- Instructions to follow
Since each line must match the original, copy out the records with no differences at all.

- Data under study
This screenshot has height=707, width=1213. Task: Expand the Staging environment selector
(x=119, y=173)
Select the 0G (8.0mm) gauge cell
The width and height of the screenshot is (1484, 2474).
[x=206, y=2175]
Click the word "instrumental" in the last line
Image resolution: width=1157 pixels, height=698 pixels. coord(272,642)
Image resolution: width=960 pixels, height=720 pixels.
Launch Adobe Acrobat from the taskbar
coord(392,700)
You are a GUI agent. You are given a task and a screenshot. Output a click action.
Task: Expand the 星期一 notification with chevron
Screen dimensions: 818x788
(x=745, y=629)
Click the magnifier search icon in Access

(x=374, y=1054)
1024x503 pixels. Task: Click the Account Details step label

- Answer
This screenshot has height=707, width=1213. Task: Expand the Staging environment selector
(x=119, y=173)
Select the 0G (8.0mm) gauge cell
The width and height of the screenshot is (1484, 2474).
[x=206, y=2175]
Click the word "instrumental" in the last line
Image resolution: width=1157 pixels, height=698 pixels. coord(272,642)
Image resolution: width=960 pixels, height=720 pixels.
Launch Adobe Acrobat from the taskbar
coord(392,700)
You are a GUI agent. You are given a task and a screenshot. Output a click action.
Task: Expand the 星期一 notification with chevron
Screen dimensions: 818x788
(x=745, y=629)
Click the magnifier search icon in Access

(x=374, y=1054)
1024x503 pixels. Task: Click the Account Details step label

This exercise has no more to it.